Summary: Project context and Objectives
Water is essential for life, but many of the millions of chemicals produced end up at some stage and form in the water cycle. The general public is becoming increasingly aware of the presence of organic contaminants in the water cycle, but current strategies for water monitoring include a very limited selection of “priority pollutants”, which is insufficient for public and environmental protection. Recent advances in high resolution LC-MS-based technologies open up the possibility for detecting previously undetectable organic contamination in water samples due to increasing mass accuracy and mass resolution as well as decreasing detection limits. Thus, traditional target screening for a subset of defined substances can be complemented with “suspect screening” using prior knowledge and “non-target screening”, where no prior knowledge is available but also necessary for a full characterisation of the risks due to contamination. The aim of this project was to improve the identification of organic contaminants in water matrices of monitoring programs by (i) developing an automated procedure for the identification of unknowns (non-target screening) using compound database searching and (ii) to establish the use of structure generation as an alternative to compound database searches for those (many) cases where database searching is insufficient. Although many large compound databases containing several million structures are available, many compounds of environmental relevance, such as transformation products of common contaminants are not yet in these databases, necessitating the second strategy.

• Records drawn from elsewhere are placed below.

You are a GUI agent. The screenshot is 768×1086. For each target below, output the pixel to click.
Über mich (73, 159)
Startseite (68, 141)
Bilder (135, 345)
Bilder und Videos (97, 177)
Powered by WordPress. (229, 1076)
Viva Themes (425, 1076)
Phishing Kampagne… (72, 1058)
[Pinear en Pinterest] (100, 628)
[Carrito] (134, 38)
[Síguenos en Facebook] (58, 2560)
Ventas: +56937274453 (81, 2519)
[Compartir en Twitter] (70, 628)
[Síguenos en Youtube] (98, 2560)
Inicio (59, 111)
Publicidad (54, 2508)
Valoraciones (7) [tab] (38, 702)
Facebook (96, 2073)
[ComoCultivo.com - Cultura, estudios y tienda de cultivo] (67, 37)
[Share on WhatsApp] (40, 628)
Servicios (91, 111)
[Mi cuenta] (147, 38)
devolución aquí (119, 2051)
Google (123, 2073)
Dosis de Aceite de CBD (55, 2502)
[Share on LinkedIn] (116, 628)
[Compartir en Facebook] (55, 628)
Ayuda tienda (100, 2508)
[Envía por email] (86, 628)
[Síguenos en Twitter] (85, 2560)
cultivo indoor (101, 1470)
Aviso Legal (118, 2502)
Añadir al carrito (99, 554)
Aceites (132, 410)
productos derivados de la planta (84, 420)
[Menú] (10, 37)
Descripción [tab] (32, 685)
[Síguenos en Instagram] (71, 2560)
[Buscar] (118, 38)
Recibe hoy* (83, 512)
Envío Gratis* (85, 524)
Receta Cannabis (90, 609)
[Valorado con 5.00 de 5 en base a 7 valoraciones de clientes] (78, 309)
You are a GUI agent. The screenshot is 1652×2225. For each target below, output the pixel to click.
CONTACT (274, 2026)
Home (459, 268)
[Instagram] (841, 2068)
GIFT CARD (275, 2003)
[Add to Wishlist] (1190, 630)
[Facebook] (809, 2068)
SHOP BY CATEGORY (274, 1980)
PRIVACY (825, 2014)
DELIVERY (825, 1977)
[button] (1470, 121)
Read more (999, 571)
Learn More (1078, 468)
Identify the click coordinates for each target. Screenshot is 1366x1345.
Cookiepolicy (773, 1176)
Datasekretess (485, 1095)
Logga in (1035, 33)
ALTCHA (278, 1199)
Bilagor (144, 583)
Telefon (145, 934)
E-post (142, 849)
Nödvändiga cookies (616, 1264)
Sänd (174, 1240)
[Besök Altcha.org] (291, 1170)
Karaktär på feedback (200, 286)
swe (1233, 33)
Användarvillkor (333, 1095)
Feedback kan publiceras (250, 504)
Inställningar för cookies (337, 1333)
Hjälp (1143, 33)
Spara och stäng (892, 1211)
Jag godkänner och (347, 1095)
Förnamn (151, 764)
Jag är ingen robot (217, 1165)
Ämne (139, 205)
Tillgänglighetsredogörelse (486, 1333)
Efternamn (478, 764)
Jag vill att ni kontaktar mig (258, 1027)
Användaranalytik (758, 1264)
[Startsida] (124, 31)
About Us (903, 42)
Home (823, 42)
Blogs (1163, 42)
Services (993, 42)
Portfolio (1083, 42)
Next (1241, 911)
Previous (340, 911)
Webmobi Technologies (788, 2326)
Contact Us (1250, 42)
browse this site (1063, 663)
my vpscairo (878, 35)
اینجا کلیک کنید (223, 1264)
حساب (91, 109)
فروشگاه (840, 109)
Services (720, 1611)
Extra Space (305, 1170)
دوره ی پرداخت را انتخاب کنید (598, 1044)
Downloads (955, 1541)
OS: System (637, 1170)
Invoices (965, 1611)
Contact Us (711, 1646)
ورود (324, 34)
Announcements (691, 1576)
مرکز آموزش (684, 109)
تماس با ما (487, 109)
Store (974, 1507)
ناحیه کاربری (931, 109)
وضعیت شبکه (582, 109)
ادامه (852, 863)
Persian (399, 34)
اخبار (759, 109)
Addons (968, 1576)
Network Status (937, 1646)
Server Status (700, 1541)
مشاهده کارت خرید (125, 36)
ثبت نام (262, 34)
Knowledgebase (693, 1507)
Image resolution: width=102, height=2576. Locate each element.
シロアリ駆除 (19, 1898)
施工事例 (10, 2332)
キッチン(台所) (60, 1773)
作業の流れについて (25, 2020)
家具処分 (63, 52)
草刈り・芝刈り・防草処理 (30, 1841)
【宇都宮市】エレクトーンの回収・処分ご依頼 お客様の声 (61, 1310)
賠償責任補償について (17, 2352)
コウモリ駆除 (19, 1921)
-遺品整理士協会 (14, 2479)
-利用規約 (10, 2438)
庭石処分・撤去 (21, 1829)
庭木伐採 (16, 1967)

Description of Work and Results
The outcomes of the project can be broken down into four main areas, in line with the major publications that arose from this work. Firstly, spectral pre-processing methods were investigated to improve the quality of measurement data for identification. A software package, RMassBank, was developed for the automatic annotation and recalibration of mass spectra, including annotation of compound information and measurement data to enable upload to the public mass spectral database MassBank, available at www.massbank.jp and www.massbank.eu/MassBank/. During the project, experiments were also made with regards to the storage of tentative and unknown spectra. The outcomes of this part of the project were published in the Journal of Mass Spectrometry (M.A. Stravs, E.L. Schymanski, H.P. Singer and J. Hollender, 2013, Automatic Recalibration and Processing of Tandem Mass Spectra Using Formula Annotation, 48 (1), 89-99. DOI: 10.1002/jms.3131) and the R package is openly available at the Bioconductor repository http://www.bioconductor.org/packages/devel/bioc/html/RMassBank.html. Furthermore, over 7000 spectra have now been included in MassBank as a result of processing with RMassBank, forming ~17 % of the MassBank spectra. Additionally, tentative and unknown spectra are stored on the European server but are now able to serve as supporting information for publications, to enhance the exchange of spectral information between institutes. The increasing spectral availability improves the potential for identification dramatically.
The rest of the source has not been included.